AstraZeneca-NGS / VarDictJava

VarDict Java port
MIT License
127 stars 55 forks source link

cram input #380

Open GSBaohuaGu opened 1 year ago

GSBaohuaGu commented 1 year ago

I tried the method you mentioned solve the problem if the input is cram format, but still reported an error. Exception in thread "main" java.lang.NoClassDefFoundError: org/apache/commons/compress/compressors/bzip2/BZip2CompressorOutputStream at htsjdk.samtools.cram.structure.block.Block.getUncompressedContent(Block.java:203) at htsjdk.samtools.cram.build.CramIO.readSAMFileHeader(CramIO.java:316) at htsjdk.samtools.cram.build.CramIO.readCramHeader(CramIO.java:225) at htsjdk.samtools.cram.build.CramContainerIterator.(CramContainerIterator.java:22) at htsjdk.samtools.CRAMIterator.(CRAMIterator.java:86) at htsjdk.samtools.CRAMFileReader.initWithStreams(CRAMFileReader.java:226) at htsjdk.samtools.CRAMFileReader.(CRAMFileReader.java:219) at htsjdk.samtools.SamReaderFactory$SamReaderFactoryImpl.open(SamReaderFactory.java:422) at htsjdk.samtools.SamReaderFactory$SamReaderFactoryImpl.open(SamReaderFactory.java:208) at com.astrazeneca.vardict.VarDictLauncher.readChr(VarDictLauncher.java:187) at com.astrazeneca.vardict.VarDictLauncher.initResources(VarDictLauncher.java:80) at com.astrazeneca.vardict.VarDictLauncher.start(VarDictLauncher.java:49) at com.astrazeneca.vardict.Main.main(Main.java:15) Caused by: java.lang.ClassNotFoundException: org.apache.commons.compress.compressors.bzip2.BZip2CompressorOutputStream at java.base/jdk.internal.loader.BuiltinClassLoader.loadClass(BuiltinClassLoader.java:581) at java.base/jdk.internal.loader.ClassLoaders$AppClassLoader.loadClass(ClassLoaders.java:178) at java.base/java.lang.ClassLoader.loadClass(ClassLoader.java:522) ... 13 more

karlestira commented 1 year ago

you can download a new htsjdk and build it with full dependency addon (using IntelliJ IDEA to build with command ./gradlew shadowJar, the zip file is htsjdk 3.0.5), and use CLASSPATH=[htsjdk.jar]:[vardict.jar] (notice the order is important) when launch JVM. This will replace htsjdk in vardict with your new htsjdk and fix dependency problem.

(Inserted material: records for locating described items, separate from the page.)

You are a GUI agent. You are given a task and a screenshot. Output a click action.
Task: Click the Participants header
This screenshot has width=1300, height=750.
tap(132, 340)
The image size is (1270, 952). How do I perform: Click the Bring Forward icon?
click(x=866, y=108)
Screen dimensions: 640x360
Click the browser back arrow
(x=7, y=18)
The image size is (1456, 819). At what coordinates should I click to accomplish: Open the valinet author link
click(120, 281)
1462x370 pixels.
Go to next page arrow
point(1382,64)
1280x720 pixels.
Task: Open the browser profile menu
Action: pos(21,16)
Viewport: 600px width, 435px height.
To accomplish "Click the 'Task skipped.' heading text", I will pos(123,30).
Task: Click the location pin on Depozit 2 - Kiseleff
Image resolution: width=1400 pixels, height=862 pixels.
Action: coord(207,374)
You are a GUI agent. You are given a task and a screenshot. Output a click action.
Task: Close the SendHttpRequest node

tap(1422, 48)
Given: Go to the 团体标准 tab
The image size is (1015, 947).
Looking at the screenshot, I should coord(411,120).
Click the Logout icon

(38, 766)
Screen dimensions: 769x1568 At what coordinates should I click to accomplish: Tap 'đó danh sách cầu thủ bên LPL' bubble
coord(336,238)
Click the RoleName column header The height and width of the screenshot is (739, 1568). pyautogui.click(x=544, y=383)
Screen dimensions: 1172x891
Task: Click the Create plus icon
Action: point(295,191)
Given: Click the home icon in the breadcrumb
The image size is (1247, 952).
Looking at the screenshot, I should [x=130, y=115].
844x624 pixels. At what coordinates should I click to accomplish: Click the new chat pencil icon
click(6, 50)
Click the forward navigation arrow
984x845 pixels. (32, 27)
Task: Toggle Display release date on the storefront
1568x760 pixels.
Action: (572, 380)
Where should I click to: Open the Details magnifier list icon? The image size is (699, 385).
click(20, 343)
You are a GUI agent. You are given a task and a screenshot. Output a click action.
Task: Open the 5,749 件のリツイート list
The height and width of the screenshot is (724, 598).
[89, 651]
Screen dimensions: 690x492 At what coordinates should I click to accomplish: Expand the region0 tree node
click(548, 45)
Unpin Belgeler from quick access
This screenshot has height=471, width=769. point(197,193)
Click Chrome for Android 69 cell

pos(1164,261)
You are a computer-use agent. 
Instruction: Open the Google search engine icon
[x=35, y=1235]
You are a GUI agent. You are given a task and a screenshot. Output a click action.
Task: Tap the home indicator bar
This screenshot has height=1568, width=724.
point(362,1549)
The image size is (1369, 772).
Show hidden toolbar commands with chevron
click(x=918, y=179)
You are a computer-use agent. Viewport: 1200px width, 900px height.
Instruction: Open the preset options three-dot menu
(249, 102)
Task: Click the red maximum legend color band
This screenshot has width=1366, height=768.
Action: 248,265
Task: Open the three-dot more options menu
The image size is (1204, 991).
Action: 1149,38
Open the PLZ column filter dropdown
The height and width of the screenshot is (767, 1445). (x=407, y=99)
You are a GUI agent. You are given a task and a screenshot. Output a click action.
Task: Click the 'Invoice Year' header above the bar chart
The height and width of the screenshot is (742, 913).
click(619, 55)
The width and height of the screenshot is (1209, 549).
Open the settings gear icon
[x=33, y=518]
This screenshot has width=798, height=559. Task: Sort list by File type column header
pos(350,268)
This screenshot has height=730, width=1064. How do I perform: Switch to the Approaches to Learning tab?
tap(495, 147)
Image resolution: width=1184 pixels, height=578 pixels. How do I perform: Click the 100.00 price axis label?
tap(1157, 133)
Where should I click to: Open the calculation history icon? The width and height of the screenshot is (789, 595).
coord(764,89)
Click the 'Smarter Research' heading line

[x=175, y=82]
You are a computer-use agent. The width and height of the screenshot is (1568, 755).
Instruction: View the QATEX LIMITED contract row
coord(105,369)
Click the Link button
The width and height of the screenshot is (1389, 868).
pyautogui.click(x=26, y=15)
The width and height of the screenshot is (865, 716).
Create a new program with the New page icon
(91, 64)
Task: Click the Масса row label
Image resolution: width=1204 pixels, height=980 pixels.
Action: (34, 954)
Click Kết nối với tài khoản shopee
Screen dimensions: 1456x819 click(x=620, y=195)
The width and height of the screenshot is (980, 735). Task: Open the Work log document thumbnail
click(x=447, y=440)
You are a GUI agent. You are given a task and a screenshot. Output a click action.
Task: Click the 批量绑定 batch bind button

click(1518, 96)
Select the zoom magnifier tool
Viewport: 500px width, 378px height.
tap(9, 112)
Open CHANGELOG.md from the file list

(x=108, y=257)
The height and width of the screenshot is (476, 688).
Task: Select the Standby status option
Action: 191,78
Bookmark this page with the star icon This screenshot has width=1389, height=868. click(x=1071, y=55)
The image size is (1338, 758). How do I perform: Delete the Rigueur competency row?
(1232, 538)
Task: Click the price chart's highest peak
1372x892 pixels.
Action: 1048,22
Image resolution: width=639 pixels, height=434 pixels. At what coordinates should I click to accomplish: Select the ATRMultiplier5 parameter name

java -classpath "[path of htsjdk.jar]:[path of vardict.jar]" com.astrazeneca.vardict.Main [other vardict params]

htsjdk-3.0.5.jar.zip

however, Vardict will be greatly slower(2 times or more depend on the seqs_per_slice set when generate CRAM) when runing on CRAM. Your CRAM is compressed in bzip2 format so the seqs_per_slice is very high by default in samtools(which means Vardict will be very very slow). If possible, I suggest converting your CRAM to BAM.